[What you will do] Return all of the entries below verbatim, with no changes to any line.

[Entries from a data collection]

◆ ◆ ◆ ◆ ◆ ◆ ◆

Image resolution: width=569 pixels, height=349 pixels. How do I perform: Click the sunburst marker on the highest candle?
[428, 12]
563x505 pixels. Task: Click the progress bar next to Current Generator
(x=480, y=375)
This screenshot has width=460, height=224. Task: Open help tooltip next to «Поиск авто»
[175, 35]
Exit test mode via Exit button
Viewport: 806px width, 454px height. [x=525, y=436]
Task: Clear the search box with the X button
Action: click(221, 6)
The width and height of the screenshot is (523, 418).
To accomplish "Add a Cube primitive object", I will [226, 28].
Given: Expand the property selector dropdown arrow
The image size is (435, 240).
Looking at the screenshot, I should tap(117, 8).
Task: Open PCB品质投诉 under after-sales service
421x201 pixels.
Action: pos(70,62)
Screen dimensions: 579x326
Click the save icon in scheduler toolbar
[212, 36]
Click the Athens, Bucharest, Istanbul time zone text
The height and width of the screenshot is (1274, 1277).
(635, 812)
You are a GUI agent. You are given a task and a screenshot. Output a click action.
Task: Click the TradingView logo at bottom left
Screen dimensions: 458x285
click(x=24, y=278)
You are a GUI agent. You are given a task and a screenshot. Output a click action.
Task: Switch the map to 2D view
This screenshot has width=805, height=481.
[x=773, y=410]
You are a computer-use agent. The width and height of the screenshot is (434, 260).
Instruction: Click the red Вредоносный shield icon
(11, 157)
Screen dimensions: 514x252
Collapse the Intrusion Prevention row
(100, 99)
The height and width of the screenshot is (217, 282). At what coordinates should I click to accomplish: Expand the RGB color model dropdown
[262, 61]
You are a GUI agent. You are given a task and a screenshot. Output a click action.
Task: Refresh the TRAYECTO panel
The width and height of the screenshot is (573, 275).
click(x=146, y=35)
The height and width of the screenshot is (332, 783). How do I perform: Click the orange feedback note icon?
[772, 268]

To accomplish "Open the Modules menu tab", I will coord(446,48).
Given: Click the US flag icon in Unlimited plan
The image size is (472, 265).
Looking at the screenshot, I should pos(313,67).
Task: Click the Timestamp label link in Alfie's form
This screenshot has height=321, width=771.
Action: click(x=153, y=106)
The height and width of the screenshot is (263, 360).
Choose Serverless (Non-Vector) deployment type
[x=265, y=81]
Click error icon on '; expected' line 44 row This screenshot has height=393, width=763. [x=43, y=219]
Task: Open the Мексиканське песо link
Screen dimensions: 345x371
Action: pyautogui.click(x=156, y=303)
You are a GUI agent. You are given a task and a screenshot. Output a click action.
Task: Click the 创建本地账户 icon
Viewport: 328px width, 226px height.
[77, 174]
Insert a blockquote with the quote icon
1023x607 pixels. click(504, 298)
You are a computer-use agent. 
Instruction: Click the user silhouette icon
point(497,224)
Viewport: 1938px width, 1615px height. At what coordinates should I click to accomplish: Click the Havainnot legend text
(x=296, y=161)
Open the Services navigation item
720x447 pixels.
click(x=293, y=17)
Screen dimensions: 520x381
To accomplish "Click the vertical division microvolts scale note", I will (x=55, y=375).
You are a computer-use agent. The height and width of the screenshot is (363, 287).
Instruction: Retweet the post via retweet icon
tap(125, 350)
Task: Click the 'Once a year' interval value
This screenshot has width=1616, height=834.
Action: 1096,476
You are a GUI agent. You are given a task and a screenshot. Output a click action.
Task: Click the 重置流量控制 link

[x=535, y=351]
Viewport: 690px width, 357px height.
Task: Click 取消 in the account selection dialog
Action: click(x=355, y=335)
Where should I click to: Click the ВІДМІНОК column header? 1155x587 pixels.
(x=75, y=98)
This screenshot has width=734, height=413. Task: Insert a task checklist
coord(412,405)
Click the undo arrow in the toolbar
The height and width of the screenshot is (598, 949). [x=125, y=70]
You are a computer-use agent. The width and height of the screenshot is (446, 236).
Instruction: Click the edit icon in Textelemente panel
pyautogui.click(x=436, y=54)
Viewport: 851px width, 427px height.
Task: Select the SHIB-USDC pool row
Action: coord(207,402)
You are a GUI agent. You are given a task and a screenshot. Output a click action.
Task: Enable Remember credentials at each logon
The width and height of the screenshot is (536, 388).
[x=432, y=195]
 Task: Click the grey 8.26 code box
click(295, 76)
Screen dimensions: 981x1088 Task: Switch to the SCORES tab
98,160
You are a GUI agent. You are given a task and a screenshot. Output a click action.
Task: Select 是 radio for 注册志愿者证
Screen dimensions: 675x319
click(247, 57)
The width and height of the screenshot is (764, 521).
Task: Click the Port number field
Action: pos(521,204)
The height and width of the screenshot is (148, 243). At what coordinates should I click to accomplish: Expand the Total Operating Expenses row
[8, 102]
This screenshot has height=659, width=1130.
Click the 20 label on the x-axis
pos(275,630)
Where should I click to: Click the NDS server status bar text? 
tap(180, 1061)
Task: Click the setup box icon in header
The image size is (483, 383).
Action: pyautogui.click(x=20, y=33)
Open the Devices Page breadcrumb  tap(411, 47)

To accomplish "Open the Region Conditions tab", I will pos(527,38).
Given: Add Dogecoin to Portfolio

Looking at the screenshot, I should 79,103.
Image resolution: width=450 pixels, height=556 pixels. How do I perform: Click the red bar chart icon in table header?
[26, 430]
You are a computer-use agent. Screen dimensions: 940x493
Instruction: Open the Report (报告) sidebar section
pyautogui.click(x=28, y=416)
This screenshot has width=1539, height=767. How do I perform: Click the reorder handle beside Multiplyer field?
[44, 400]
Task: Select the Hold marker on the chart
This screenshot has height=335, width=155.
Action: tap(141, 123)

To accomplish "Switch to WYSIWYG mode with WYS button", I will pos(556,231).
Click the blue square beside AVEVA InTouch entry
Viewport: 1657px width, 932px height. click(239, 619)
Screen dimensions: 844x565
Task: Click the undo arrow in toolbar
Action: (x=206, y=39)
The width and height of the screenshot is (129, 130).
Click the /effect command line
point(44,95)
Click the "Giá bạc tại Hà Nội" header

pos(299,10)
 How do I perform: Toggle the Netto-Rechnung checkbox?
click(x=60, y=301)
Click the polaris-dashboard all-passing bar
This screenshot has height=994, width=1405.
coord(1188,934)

◆ ◆ ◆ ◆ ◆ ◆ ◆

[Result of this exercise]
Image resolution: width=569 pixels, height=349 pixels. How do I perform: Click the sunburst marker on the highest candle?
[428, 12]
563x505 pixels. Task: Click the progress bar next to Current Generator
(x=480, y=375)
This screenshot has width=460, height=224. Task: Open help tooltip next to «Поиск авто»
[175, 35]
Exit test mode via Exit button
Viewport: 806px width, 454px height. [x=525, y=436]
Task: Clear the search box with the X button
Action: click(221, 6)
The width and height of the screenshot is (523, 418).
To accomplish "Add a Cube primitive object", I will [226, 28].
Given: Expand the property selector dropdown arrow
The image size is (435, 240).
Looking at the screenshot, I should tap(117, 8).
Task: Open PCB品质投诉 under after-sales service
421x201 pixels.
Action: pos(70,62)
Screen dimensions: 579x326
Click the save icon in scheduler toolbar
[212, 36]
Click the Athens, Bucharest, Istanbul time zone text
The height and width of the screenshot is (1274, 1277).
(635, 812)
You are a GUI agent. You are given a task and a screenshot. Output a click action.
Task: Click the TradingView logo at bottom left
Screen dimensions: 458x285
click(x=24, y=278)
You are a GUI agent. You are given a task and a screenshot. Output a click action.
Task: Switch the map to 2D view
This screenshot has width=805, height=481.
[x=773, y=410]
You are a computer-use agent. The width and height of the screenshot is (434, 260).
Instruction: Click the red Вредоносный shield icon
(11, 157)
Screen dimensions: 514x252
Collapse the Intrusion Prevention row
(100, 99)
The height and width of the screenshot is (217, 282). At what coordinates should I click to accomplish: Expand the RGB color model dropdown
[262, 61]
You are a GUI agent. You are given a task and a screenshot. Output a click action.
Task: Refresh the TRAYECTO panel
The width and height of the screenshot is (573, 275).
click(x=146, y=35)
The height and width of the screenshot is (332, 783). How do I perform: Click the orange feedback note icon?
[772, 268]

To accomplish "Open the Modules menu tab", I will coord(446,48).
Given: Click the US flag icon in Unlimited plan
The image size is (472, 265).
Looking at the screenshot, I should pos(313,67).
Task: Click the Timestamp label link in Alfie's form
This screenshot has height=321, width=771.
Action: click(x=153, y=106)
The height and width of the screenshot is (263, 360).
Choose Serverless (Non-Vector) deployment type
[x=265, y=81]
Click error icon on '; expected' line 44 row This screenshot has height=393, width=763. [x=43, y=219]
Task: Open the Мексиканське песо link
Screen dimensions: 345x371
Action: pyautogui.click(x=156, y=303)
You are a GUI agent. You are given a task and a screenshot. Output a click action.
Task: Click the 创建本地账户 icon
Viewport: 328px width, 226px height.
[77, 174]
Insert a blockquote with the quote icon
1023x607 pixels. click(504, 298)
You are a computer-use agent. 
Instruction: Click the user silhouette icon
point(497,224)
Viewport: 1938px width, 1615px height. At what coordinates should I click to accomplish: Click the Havainnot legend text
(x=296, y=161)
Open the Services navigation item
720x447 pixels.
click(x=293, y=17)
Screen dimensions: 520x381
To accomplish "Click the vertical division microvolts scale note", I will (x=55, y=375).
You are a computer-use agent. The height and width of the screenshot is (363, 287).
Instruction: Retweet the post via retweet icon
tap(125, 350)
Task: Click the 'Once a year' interval value
This screenshot has width=1616, height=834.
Action: 1096,476
You are a GUI agent. You are given a task and a screenshot. Output a click action.
Task: Click the 重置流量控制 link

[x=535, y=351]
Viewport: 690px width, 357px height.
Task: Click 取消 in the account selection dialog
Action: click(x=355, y=335)
Where should I click to: Click the ВІДМІНОК column header? 1155x587 pixels.
(x=75, y=98)
This screenshot has width=734, height=413. Task: Insert a task checklist
coord(412,405)
Click the undo arrow in the toolbar
The height and width of the screenshot is (598, 949). [x=125, y=70]
You are a computer-use agent. The width and height of the screenshot is (446, 236).
Instruction: Click the edit icon in Textelemente panel
pyautogui.click(x=436, y=54)
Viewport: 851px width, 427px height.
Task: Select the SHIB-USDC pool row
Action: coord(207,402)
You are a GUI agent. You are given a task and a screenshot. Output a click action.
Task: Enable Remember credentials at each logon
The width and height of the screenshot is (536, 388).
[x=432, y=195]
 Task: Click the grey 8.26 code box
click(295, 76)
Screen dimensions: 981x1088 Task: Switch to the SCORES tab
98,160
You are a GUI agent. You are given a task and a screenshot. Output a click action.
Task: Select 是 radio for 注册志愿者证
Screen dimensions: 675x319
click(247, 57)
The width and height of the screenshot is (764, 521).
Task: Click the Port number field
Action: pos(521,204)
The height and width of the screenshot is (148, 243). At what coordinates should I click to accomplish: Expand the Total Operating Expenses row
[8, 102]
This screenshot has height=659, width=1130.
Click the 20 label on the x-axis
pos(275,630)
Where should I click to: Click the NDS server status bar text? 
tap(180, 1061)
Task: Click the setup box icon in header
The image size is (483, 383).
Action: pyautogui.click(x=20, y=33)
Open the Devices Page breadcrumb  tap(411, 47)

To accomplish "Open the Region Conditions tab", I will pos(527,38).
Given: Add Dogecoin to Portfolio

Looking at the screenshot, I should 79,103.
Image resolution: width=450 pixels, height=556 pixels. How do I perform: Click the red bar chart icon in table header?
[26, 430]
You are a computer-use agent. Screen dimensions: 940x493
Instruction: Open the Report (报告) sidebar section
pyautogui.click(x=28, y=416)
This screenshot has width=1539, height=767. How do I perform: Click the reorder handle beside Multiplyer field?
[44, 400]
Task: Select the Hold marker on the chart
This screenshot has height=335, width=155.
Action: tap(141, 123)

To accomplish "Switch to WYSIWYG mode with WYS button", I will pos(556,231).
Click the blue square beside AVEVA InTouch entry
Viewport: 1657px width, 932px height. click(239, 619)
Screen dimensions: 844x565
Task: Click the undo arrow in toolbar
Action: (x=206, y=39)
The width and height of the screenshot is (129, 130).
Click the /effect command line
point(44,95)
Click the "Giá bạc tại Hà Nội" header

pos(299,10)
 How do I perform: Toggle the Netto-Rechnung checkbox?
click(x=60, y=301)
Click the polaris-dashboard all-passing bar
This screenshot has height=994, width=1405.
coord(1188,934)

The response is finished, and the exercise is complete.